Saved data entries
┌──
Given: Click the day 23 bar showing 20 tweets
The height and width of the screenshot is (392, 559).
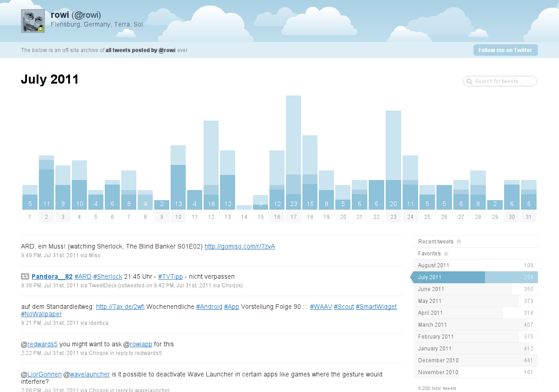Looking at the screenshot, I should tap(393, 160).
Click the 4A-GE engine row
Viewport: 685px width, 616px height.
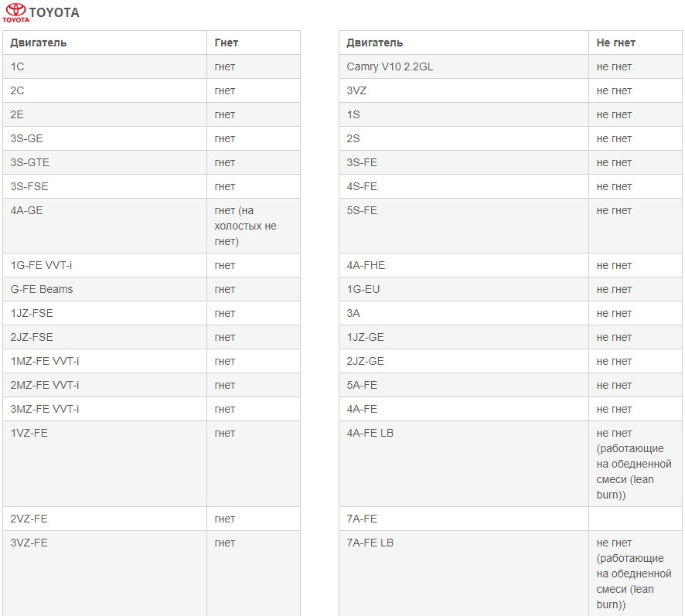click(27, 210)
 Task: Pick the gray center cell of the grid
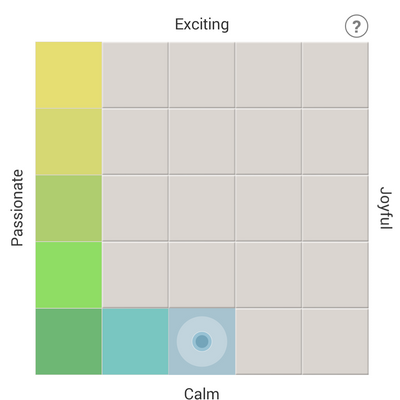(202, 208)
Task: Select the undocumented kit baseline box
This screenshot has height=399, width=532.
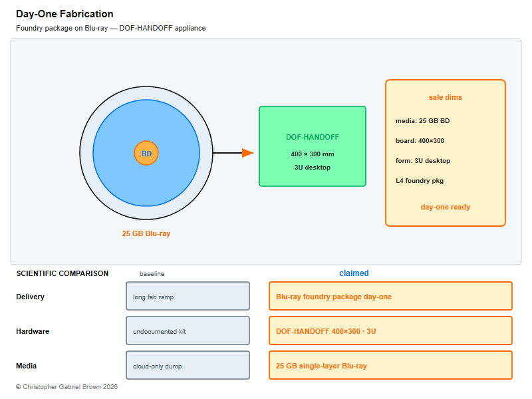Action: [188, 331]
└──
§ **Problem to solve**
All entries need repeating exactly, but without the pictures.

§ **Answer to this exercise**
Given: Click the day 23 bar showing 20 tweets
The height and width of the screenshot is (392, 559).
Looking at the screenshot, I should tap(393, 160).
Click the 4A-GE engine row
Viewport: 685px width, 616px height.
click(27, 210)
 Task: Pick the gray center cell of the grid
(202, 208)
Task: Select the undocumented kit baseline box
This screenshot has height=399, width=532.
Action: [188, 331]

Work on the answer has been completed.